Le gouvernement Lecornu sanctionné par la classe politique
«La farce a assez duré» pour le Rassemblement national
Interrogé par BFMTV, le président du parti à la flamme, Jordan Bardella, a appelé au départ d’Emmanuel Macron : «Il ne peut y avoir de stabilité retrouvée (...) sans dissolution», a-t-il lâché. Dans la foulée, la leader du RN a estimé qu’un départ du chef de l’Etat serait une décision «sage», tout en appelant avant tout à une dissolution de l’Assemblée nationale, qu’elle juge «absolument incontournable». Sans demander explicitement à Emmanuel Macron de s’exprimer dans la journée, Marine Le Pen a rappelé que «la seule solution sage» restait un retour aux urnes afin de «donner une direction au pays». Elle a conclu sur un ton cinglant : «La farce a assez duré. Les Français sont excédés.»
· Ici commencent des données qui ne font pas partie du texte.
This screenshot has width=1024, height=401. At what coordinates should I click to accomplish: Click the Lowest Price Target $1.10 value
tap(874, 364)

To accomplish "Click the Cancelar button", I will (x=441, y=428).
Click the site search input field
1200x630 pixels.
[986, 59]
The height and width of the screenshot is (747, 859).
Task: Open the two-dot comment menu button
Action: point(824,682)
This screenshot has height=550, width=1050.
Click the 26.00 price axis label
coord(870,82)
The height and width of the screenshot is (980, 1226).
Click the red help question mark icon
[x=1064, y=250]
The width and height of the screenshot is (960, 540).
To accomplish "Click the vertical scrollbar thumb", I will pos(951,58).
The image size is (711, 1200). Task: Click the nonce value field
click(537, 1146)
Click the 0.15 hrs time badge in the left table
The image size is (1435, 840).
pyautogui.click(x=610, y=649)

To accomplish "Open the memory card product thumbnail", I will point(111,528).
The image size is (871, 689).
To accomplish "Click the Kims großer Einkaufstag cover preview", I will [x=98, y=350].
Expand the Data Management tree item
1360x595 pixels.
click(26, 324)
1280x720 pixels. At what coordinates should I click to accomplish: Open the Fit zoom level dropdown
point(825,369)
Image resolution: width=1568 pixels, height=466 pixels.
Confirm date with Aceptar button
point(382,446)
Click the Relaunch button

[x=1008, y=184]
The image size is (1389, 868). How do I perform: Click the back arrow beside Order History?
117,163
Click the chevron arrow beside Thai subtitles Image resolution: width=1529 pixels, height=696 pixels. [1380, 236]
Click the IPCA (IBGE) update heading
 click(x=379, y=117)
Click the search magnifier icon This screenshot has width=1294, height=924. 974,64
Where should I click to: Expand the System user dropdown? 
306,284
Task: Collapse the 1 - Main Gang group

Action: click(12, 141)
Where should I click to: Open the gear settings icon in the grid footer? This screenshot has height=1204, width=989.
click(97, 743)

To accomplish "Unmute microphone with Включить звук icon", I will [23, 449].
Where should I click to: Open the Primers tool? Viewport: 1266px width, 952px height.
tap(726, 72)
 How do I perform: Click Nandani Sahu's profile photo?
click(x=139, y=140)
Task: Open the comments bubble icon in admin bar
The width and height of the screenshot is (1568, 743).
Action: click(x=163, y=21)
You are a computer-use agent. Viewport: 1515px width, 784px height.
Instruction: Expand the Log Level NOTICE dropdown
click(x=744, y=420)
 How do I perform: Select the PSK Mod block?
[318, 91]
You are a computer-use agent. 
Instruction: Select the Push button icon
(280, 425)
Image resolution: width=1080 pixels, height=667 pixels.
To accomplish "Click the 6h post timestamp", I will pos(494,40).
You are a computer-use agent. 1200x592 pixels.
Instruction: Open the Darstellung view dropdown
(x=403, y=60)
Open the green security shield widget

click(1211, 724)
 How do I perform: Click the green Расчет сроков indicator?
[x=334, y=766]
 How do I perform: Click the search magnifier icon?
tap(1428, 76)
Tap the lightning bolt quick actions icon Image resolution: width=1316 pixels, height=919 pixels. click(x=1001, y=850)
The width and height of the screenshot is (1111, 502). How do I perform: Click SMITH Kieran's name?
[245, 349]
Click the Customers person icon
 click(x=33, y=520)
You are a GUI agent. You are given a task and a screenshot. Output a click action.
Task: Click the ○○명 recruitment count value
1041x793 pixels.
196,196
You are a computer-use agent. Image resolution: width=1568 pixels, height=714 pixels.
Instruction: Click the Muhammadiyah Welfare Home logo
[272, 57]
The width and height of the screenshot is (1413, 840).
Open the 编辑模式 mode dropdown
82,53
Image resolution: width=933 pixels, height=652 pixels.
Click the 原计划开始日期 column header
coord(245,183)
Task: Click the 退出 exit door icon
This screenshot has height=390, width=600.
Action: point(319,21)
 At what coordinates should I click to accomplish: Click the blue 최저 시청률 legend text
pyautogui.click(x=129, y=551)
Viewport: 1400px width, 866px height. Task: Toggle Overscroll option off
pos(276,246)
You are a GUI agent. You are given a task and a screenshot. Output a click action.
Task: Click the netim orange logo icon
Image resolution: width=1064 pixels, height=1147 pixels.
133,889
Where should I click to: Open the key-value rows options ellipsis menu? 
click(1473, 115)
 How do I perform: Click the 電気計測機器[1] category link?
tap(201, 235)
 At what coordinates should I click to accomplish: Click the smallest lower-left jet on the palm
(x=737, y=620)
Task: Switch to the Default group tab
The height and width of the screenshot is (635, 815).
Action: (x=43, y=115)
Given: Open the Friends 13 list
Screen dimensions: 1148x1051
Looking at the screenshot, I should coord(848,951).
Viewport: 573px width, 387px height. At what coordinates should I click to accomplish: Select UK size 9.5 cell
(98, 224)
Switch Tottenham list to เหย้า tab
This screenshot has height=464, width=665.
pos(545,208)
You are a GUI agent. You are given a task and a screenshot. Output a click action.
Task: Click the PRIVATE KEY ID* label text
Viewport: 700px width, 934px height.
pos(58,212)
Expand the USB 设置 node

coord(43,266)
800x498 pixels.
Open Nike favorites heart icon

LFI demande le réexamen de la motion de destitution du président de la République
Dans le même temps, La France insoumise n’a fait que très peu de suspense de ses velléités. Toutes les têtes d’affiche du parti, Jean-Luc Mélenchon, Manuel Bompard, Aurélie Trouvé et Mathilde Panot ont réclamé un «examen immédiat de la motion déposée par 104 députés pour la destitution d’Emmanuel Macron». La présidente du groupe LFI à l'Assemblée nationale, Mathilde Panot, avait écrit quelques minutes plus tôt : «Emmanuel Macron doit partir.»
Sons de cloche différents à droite
Si cet appel au départ d’Emmanuel Macron a été soutenu du côté des deux extrêmes, le maire de Cannes LR et président de l'Association des maires de France, David Lisnard, l’a réitéré également : «L’intérêt de la France commande qu’Emmanuel Macron programme sa démission, pour préserver les institutions et débloquer une situation qui était incontournable depuis la dissolution absurde», a-t-il écrit sur X. Au sein de son parti, certains ont fait preuve de plus de mesure, comme le vice-président du parti, Julien Aubert, sur Franceinfo : «C'était prévisible, il y a eu un problème de loyauté», a-t-il jugé.
Enfin, le président de l’UDR (Union des droites pour la République), Eric Ciotti, a demandé à Emmanuel Macron de «tirer les leçons de ce chaos», plaidant lui aussi pour une dissolution de l’Assemblée nationale : «Quand il y a crise, la seule solution c’est l’élection», mais également à la destitution : «Le mieux serait naturellement une présidentielle.»
Réactions, non sans ironie, à gauche
A gauche, le premier secrétaire du Parti socialiste (PS), Olivier Faure, a tenu à saluer la démission de Sébastien Lecornu : «Je me demandais s'il restait un gaulliste dans ce pays. Il en restait un, et il vient de démissionner avec dignité et honneur.» Il avait dénoncé auparavant une «insulte au pays». Toutefois, pour le chef du groupe socialiste à l'Assemblée nationale, Boris Vallaud, «ce qui vient de se passer dépasse l'imagination.» Chez les Ecologistes, la «surprise» a primé, Marine Tondelier raillant la «démission d'un gouvernement démissionnaire».